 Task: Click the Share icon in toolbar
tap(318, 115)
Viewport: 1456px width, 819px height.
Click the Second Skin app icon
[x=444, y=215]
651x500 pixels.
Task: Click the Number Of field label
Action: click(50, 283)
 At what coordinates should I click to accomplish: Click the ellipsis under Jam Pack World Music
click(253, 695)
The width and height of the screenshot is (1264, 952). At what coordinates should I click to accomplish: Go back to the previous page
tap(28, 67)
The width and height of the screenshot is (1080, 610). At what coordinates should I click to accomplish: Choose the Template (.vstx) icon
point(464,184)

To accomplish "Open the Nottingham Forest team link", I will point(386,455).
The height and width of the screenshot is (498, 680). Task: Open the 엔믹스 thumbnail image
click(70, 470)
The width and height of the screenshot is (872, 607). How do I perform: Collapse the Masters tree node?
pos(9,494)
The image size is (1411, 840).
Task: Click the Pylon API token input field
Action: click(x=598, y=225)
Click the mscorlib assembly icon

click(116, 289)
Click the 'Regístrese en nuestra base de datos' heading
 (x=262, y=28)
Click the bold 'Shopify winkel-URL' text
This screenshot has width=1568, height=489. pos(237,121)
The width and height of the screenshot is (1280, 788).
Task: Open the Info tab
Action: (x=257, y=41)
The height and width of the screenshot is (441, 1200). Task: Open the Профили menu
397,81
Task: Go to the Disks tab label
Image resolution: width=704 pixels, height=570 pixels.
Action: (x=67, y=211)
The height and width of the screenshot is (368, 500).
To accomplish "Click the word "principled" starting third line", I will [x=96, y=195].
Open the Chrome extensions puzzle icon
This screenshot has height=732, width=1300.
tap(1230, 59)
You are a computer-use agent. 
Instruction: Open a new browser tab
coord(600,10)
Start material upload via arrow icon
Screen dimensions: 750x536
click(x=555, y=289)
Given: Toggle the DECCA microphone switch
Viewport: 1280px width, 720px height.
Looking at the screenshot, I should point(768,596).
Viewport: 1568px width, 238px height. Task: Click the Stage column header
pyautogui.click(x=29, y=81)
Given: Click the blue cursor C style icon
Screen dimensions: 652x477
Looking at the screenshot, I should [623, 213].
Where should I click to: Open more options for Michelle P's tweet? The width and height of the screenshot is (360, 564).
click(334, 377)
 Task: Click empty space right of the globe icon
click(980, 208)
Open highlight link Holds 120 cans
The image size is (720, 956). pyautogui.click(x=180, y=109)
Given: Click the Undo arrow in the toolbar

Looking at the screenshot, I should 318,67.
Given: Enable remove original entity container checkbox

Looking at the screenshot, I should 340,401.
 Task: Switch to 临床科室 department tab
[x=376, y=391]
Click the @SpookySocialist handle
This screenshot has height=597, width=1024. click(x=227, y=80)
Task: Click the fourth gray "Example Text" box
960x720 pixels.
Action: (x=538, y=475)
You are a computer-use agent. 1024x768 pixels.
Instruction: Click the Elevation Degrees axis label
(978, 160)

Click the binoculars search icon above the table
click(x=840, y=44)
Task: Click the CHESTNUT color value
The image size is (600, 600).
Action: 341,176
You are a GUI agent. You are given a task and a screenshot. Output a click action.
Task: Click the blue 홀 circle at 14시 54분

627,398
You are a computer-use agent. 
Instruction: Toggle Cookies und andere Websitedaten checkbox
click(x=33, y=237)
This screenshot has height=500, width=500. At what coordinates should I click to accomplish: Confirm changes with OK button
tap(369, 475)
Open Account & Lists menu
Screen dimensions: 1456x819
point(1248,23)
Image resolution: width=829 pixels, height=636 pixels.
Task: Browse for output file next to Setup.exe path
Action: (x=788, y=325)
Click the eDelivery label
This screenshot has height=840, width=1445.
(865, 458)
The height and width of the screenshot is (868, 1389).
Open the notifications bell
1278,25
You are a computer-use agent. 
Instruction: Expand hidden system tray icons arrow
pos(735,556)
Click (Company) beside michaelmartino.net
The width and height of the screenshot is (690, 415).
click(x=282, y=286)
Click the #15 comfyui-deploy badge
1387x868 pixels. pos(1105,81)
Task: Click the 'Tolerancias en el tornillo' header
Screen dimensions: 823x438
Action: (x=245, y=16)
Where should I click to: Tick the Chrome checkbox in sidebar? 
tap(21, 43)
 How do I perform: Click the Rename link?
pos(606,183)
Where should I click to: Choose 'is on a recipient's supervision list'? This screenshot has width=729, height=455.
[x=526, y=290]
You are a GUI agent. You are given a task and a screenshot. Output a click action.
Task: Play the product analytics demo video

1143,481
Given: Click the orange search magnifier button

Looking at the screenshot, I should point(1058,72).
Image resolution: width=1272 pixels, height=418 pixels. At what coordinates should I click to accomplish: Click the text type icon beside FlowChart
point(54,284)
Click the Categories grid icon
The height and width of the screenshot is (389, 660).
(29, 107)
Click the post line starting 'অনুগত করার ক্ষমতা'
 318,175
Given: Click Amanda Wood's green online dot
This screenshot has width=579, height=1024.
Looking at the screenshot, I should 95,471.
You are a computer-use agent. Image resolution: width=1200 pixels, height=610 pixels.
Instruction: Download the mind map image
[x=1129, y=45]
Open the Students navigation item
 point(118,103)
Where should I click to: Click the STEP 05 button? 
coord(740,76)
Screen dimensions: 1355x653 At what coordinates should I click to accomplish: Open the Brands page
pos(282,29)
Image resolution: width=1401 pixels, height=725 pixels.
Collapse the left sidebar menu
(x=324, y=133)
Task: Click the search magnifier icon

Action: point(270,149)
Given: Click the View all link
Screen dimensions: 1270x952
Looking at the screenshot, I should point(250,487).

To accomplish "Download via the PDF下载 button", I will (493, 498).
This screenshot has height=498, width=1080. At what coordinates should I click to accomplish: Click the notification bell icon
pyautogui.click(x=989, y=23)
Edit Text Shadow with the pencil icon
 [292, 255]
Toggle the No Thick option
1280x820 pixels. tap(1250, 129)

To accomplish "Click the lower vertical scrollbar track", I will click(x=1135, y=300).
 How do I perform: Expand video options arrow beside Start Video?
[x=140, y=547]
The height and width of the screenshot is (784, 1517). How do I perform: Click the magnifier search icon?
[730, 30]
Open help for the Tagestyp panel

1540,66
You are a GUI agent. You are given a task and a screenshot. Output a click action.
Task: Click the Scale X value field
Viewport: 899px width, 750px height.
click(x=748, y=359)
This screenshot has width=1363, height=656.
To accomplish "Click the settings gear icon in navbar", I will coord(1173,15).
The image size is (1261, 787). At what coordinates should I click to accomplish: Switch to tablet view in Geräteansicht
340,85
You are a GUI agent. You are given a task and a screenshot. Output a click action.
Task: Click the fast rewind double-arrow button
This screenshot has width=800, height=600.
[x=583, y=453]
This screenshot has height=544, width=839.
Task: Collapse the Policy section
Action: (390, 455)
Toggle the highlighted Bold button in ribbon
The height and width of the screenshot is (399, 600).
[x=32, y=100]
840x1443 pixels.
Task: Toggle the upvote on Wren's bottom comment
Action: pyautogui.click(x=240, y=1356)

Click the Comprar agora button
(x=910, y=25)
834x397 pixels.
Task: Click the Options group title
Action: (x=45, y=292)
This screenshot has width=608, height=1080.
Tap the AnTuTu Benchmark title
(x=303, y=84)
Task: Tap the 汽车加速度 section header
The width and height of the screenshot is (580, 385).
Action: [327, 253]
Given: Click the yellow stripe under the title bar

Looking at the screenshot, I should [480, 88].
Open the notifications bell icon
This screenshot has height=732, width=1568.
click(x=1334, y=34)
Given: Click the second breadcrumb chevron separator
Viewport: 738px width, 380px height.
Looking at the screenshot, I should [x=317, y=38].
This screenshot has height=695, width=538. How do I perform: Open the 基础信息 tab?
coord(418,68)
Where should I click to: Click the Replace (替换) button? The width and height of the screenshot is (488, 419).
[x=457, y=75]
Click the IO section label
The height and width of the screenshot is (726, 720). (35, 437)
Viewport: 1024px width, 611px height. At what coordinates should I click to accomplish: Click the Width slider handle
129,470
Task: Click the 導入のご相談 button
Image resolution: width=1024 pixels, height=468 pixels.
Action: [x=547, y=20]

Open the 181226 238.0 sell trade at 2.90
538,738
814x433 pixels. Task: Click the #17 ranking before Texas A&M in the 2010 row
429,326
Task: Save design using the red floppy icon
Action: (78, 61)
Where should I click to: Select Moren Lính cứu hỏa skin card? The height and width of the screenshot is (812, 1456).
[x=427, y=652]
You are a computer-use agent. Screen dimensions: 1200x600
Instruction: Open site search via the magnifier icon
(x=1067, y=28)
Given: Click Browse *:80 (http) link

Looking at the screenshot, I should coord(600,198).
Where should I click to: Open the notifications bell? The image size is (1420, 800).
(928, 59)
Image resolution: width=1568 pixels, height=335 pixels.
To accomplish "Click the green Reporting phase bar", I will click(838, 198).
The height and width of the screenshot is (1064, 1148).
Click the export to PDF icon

Problem: Check each line of the entries above for the string "green", and return those that contain it.

Answer box:
Given: Click Amanda Wood's green online dot
To accomplish "Click the green Reporting phase bar", I will click(838, 198).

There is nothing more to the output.